In cases of Haemophilus influenzae meningitis, an early and rapid laboratory diagnosis may be life-saving because infants with fulminating infections may die within 24 hours of onset. Conversely, cases may have been treated with antimicrobial drugs for some days before admission to hospital and the infection drags into a subacute phase.
Smears of the centrifuged deposit of the cerebro-spinal fluid from any case of purulent meningitis must be stained by Gram's method with dilute carbol-fuchsin as the counterstain for haemophili which stain poorly and also with methylene blue. Careful search of stained smears may be needed to demonstrate the pathogen, which is most likely to be meningococcus, Haemophilus influenzae or pneumococcus. The urgency of a precise diagnosis lies in the need for the early administration of an appropriate antimicrobial drug, e.g. penicillin, or erythromycin and chloramphenicol in penicillin allergy, for meningococcus, chloramphenicol (usually with streptomycin or sulphadiazine) or ampicillin for Haemophilus influenzae or coliform bacilli, and penicillin for pneumococcus or other Gram-positive coccal pathogens.
When haemophilus meningitis is suspected, immediate verification may be obtained if type-b antiserum is available. Either a loopful of the antiserum may be mixed with the fresh deposit and the mixture examined microscopically for capsular swelling which demonstrates Haemophilus influenzae more easily than a Gram-stained film ; or the cerebrospinal fluid may be tested for antigen with the anti-serum in a capillary tube precipitin test or by counter electrophoresis. The deposit should be plated on ordinary blood agar and on chocolate agar incubated in a candle jar; it is emphasized that good quality nutrient agar base in the blood containing medium is essential for the growth of Haemophilus influenzae. When facilities are available, a few drops of the cerebrospinal fluid may be layered on the culture medium directly from the lumbar puncture needle.
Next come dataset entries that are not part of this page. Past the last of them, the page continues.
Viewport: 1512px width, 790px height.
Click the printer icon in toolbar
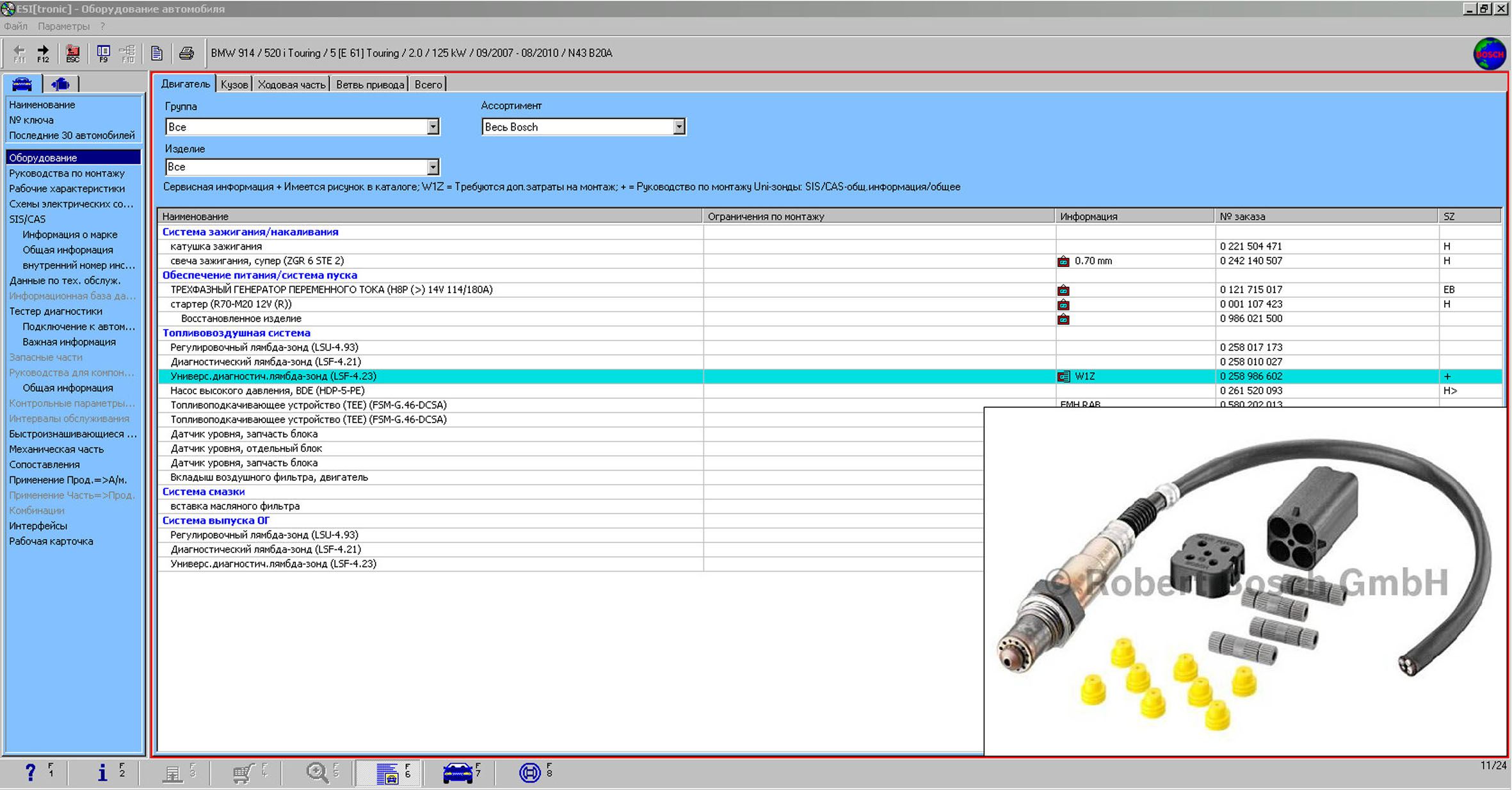click(x=186, y=53)
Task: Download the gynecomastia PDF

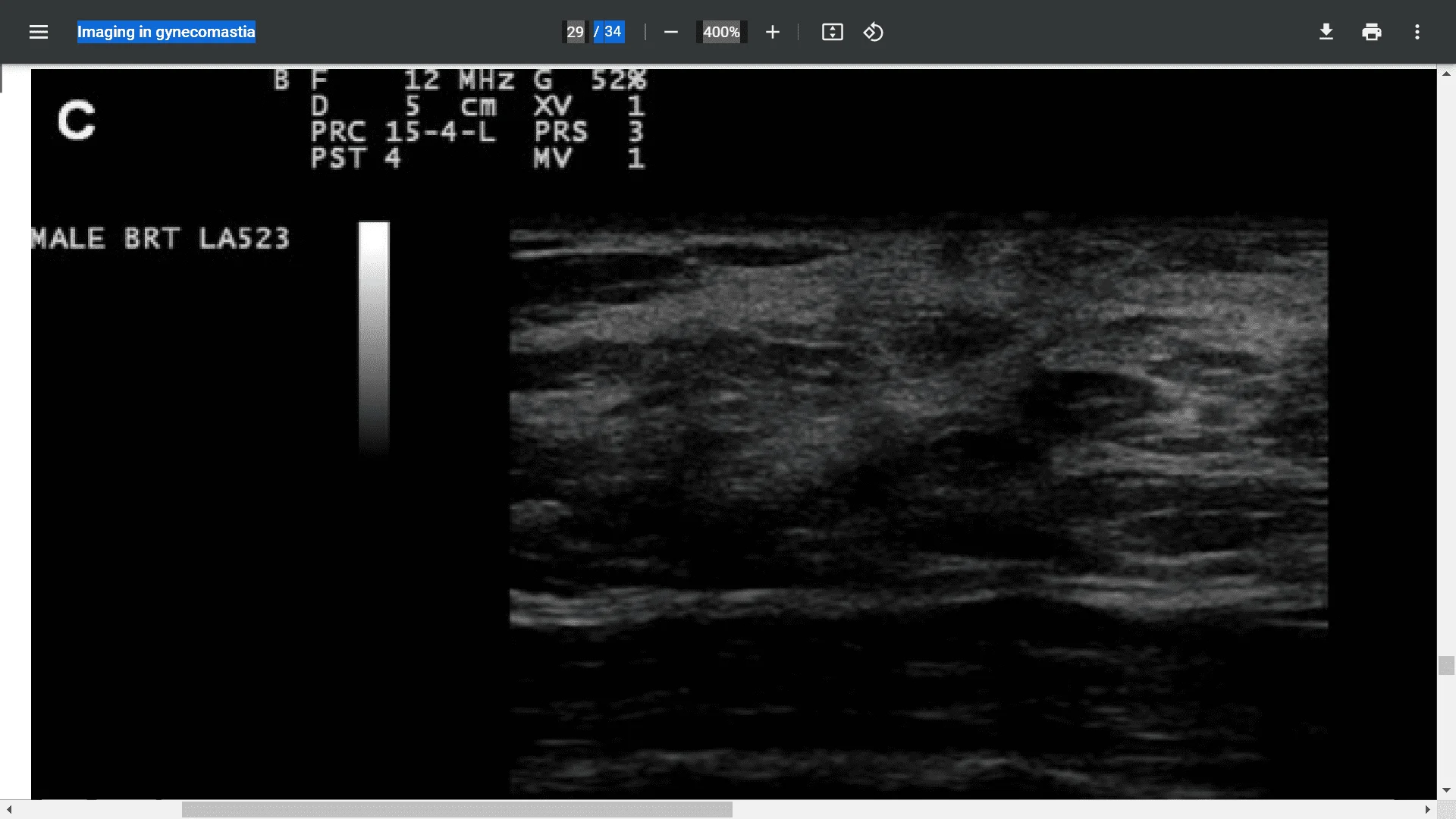Action: click(x=1326, y=32)
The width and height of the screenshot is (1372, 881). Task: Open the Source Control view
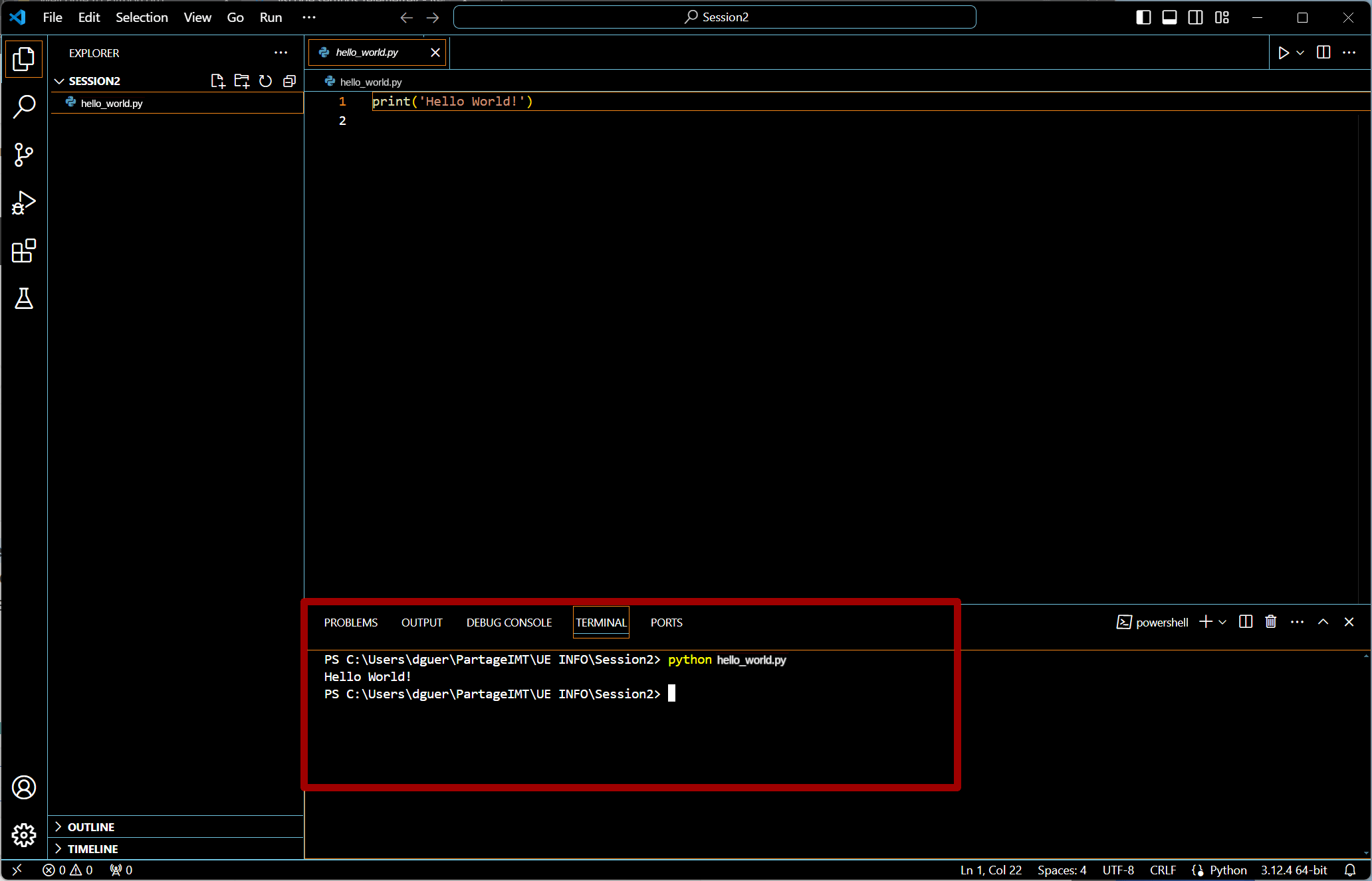pos(24,155)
Capsulation and satellitism are best demonstrated by sub-culture to a transparent medium and serological typing may be done locally or at a reference laboratory. Blood culture is advisable in meningitis cases and is essential for the diagnosis of acute laryngo-epiglottitis since the organisms are not easily cultured from the local lesion. For the isolation of haemophili from the sputum of cases of chronic bronchitis or bronchiectasis, the specimen must first be homogenized, smears stained by Gram's method, and cultures made on blood agar and chocolate agar.
Suspected haemophilus colonies may be confirmed by the application of disks containing X factor, V factor or both factors to different areas on a nutrient agar plate after it has been seeded from the colony. The laboratory procedures are similar for the culture of material from infections such as conjunctivitis, sinusitis and otitis media. Haemophilus strains are sensitive to refrigeration and neither specimens or cultures should be kept at 0-4°C.